▸ **DIRECTIONS FOR THIS TASK**
Once the line containing "You are a computer-use agent. Screen dimensions: 785x538" is found in the entries below, reproduce it and every line after it, stopping at and including the line containing "Screen dimensions: 2048x1071"; reproduce nothing else, and keep each line exact.

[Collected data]
((

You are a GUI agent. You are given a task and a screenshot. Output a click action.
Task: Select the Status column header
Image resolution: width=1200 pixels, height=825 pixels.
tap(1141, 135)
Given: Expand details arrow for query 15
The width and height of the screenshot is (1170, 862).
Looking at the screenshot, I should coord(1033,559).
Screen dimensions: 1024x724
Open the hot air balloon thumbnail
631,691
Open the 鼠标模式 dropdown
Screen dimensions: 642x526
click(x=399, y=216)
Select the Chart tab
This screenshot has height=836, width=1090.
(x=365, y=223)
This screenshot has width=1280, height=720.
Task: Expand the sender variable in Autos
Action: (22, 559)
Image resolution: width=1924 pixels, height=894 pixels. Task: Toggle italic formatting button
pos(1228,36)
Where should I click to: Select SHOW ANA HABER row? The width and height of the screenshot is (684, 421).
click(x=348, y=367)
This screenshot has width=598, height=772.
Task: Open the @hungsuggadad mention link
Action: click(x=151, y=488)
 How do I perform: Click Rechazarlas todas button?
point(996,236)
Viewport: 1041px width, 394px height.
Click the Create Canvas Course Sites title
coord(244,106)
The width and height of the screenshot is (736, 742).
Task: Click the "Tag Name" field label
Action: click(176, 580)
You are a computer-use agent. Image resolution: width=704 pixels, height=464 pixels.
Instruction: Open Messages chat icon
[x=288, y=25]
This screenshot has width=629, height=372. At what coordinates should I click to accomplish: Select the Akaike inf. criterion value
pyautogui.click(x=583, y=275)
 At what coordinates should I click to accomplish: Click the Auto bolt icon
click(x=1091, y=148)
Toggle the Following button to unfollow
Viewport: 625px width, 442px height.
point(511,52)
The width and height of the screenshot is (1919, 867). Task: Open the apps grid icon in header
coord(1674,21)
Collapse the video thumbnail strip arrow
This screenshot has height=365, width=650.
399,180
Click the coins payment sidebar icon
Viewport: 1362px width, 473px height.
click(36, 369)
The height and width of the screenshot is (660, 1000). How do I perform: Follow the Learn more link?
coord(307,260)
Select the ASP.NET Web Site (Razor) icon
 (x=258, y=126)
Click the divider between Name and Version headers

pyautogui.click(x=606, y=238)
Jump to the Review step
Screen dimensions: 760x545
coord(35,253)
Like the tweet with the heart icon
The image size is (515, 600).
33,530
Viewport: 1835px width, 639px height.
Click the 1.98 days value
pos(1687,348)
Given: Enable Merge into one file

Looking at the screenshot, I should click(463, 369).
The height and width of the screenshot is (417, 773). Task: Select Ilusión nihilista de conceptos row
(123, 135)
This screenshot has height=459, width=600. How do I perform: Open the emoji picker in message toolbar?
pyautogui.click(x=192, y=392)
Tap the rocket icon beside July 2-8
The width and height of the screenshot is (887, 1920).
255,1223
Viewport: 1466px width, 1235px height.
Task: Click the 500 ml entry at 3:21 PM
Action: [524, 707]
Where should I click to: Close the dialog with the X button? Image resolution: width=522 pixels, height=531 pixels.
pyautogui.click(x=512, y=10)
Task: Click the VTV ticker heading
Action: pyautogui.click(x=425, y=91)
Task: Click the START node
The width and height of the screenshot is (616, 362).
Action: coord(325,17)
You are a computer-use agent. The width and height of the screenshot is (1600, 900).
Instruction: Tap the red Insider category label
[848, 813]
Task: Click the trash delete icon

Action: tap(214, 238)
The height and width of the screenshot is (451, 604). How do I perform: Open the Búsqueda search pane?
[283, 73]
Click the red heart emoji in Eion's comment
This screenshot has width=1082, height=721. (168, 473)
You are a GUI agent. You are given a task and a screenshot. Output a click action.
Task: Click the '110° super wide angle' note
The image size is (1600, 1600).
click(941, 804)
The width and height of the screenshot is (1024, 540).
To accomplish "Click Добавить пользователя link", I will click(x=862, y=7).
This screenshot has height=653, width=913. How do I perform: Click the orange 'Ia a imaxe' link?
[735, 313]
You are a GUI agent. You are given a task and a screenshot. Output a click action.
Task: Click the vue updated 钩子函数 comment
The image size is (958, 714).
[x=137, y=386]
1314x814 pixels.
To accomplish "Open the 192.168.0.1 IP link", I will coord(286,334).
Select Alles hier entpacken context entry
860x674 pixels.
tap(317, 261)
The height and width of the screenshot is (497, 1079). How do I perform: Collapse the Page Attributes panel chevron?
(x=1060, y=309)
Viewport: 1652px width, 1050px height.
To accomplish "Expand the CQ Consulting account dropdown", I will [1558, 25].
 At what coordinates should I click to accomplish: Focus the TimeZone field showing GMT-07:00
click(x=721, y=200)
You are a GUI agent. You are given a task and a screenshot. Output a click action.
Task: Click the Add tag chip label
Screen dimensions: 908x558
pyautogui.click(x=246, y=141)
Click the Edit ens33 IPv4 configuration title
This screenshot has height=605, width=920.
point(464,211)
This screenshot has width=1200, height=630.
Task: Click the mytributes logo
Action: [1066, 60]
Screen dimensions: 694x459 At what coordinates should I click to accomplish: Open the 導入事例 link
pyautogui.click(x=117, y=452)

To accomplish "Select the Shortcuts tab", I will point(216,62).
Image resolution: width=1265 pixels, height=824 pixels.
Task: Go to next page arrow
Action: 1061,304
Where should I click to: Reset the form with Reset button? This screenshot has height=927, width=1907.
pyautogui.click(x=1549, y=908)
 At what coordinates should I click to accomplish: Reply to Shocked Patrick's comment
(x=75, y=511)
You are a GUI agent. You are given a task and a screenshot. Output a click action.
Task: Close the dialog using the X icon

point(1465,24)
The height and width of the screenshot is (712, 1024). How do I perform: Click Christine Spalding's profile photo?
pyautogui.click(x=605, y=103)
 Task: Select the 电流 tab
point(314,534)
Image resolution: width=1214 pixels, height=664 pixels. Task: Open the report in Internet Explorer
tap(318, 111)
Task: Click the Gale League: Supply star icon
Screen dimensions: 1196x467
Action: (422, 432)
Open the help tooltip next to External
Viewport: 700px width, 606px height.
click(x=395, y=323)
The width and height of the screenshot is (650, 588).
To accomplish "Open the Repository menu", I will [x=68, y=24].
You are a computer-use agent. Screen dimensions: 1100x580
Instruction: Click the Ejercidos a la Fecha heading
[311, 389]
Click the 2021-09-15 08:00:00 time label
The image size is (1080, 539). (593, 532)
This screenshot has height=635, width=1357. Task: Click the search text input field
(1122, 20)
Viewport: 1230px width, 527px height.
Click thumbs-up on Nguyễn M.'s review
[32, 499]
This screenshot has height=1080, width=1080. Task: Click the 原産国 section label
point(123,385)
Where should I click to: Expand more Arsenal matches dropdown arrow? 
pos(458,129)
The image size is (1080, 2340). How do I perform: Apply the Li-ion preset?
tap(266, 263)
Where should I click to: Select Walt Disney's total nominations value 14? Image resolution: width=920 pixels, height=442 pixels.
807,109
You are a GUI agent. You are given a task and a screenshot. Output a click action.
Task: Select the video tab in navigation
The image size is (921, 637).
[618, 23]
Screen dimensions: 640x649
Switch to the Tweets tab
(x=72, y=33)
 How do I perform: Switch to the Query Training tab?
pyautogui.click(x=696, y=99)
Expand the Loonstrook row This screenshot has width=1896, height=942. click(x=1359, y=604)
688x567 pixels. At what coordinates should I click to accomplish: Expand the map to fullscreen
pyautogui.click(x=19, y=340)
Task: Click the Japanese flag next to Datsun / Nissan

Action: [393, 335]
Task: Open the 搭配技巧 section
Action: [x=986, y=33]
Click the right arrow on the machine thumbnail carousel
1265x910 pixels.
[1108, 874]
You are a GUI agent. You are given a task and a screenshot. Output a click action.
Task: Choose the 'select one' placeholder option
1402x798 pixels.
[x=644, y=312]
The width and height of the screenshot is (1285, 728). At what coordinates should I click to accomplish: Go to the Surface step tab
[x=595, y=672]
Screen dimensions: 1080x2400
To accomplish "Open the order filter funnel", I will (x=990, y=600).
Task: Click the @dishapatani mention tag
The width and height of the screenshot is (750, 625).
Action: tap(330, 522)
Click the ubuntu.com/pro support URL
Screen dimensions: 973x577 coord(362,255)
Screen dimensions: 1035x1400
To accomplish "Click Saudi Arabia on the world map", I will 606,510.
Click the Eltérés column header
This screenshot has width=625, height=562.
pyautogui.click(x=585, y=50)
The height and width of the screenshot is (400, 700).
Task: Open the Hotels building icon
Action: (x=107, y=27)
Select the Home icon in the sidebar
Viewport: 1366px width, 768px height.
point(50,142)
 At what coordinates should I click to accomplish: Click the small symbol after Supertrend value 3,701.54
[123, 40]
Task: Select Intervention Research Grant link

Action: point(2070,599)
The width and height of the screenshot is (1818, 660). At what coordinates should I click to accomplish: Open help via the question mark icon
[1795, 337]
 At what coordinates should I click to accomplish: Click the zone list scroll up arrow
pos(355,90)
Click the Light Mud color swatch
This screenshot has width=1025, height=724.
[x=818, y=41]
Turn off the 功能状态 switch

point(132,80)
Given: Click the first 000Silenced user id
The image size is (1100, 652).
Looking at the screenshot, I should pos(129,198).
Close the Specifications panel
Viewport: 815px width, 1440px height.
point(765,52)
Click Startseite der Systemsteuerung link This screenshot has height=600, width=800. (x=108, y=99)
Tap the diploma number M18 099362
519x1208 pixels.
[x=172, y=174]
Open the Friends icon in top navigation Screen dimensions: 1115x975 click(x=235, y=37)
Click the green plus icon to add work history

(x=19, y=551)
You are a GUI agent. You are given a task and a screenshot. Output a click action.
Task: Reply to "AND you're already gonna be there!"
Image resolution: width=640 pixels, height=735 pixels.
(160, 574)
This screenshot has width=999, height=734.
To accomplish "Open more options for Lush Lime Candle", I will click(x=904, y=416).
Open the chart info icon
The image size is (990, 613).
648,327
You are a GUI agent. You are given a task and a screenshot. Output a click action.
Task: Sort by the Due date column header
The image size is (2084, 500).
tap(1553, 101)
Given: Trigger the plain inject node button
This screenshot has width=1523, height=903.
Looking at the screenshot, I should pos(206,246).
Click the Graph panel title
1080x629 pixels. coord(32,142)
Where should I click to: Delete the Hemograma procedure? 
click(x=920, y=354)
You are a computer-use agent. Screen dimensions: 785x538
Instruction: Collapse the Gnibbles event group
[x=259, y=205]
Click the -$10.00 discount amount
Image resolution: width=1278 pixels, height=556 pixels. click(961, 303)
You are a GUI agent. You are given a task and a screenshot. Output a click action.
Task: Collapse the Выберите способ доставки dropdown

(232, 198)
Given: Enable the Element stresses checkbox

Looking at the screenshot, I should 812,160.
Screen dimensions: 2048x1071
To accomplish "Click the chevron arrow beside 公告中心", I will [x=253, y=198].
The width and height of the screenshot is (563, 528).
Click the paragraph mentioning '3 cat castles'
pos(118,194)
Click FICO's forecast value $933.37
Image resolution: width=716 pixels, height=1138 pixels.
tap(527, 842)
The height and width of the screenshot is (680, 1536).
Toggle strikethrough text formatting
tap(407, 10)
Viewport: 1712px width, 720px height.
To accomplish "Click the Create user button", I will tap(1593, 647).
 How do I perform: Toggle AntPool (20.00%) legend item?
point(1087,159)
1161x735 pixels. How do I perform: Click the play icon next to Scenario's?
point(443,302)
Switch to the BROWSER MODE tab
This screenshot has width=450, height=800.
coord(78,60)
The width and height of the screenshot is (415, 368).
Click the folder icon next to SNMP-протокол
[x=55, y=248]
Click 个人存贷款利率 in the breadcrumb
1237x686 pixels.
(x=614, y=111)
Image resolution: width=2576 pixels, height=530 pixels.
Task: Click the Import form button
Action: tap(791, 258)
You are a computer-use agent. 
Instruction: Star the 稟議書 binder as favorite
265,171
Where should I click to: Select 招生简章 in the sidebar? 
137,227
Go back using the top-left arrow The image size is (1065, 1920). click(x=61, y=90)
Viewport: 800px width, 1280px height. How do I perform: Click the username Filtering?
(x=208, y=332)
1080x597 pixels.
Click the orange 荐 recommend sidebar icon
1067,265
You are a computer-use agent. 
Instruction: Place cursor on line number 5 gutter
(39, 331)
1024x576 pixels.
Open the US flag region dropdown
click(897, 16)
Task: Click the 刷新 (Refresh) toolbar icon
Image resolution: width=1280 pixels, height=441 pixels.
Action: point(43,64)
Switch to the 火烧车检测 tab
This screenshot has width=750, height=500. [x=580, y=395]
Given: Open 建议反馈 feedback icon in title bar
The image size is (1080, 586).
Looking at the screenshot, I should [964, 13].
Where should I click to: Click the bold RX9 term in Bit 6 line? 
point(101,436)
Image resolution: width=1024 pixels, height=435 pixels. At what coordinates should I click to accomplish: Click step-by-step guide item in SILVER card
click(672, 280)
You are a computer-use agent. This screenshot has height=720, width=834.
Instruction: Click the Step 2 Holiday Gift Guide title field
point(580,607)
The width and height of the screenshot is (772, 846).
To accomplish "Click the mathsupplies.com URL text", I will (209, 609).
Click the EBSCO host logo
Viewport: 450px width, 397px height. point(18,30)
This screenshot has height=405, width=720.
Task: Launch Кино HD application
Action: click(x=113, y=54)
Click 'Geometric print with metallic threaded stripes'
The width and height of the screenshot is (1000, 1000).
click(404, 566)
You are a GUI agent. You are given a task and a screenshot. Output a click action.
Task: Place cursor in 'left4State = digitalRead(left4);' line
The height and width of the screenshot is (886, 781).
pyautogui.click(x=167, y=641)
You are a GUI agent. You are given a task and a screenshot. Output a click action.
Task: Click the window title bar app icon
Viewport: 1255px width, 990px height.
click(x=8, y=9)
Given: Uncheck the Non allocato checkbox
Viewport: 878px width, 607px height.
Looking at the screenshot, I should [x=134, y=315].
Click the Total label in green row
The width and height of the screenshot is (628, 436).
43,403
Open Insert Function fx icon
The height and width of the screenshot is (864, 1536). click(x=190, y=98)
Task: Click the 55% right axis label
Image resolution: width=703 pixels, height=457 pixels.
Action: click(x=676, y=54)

))

▸ **TASK ANSWER**
You are a computer-use agent. Screen dimensions: 785x538
Instruction: Collapse the Gnibbles event group
[x=259, y=205]
Click the -$10.00 discount amount
Image resolution: width=1278 pixels, height=556 pixels. click(961, 303)
You are a GUI agent. You are given a task and a screenshot. Output a click action.
Task: Collapse the Выберите способ доставки dropdown

(232, 198)
Given: Enable the Element stresses checkbox

Looking at the screenshot, I should 812,160.
Screen dimensions: 2048x1071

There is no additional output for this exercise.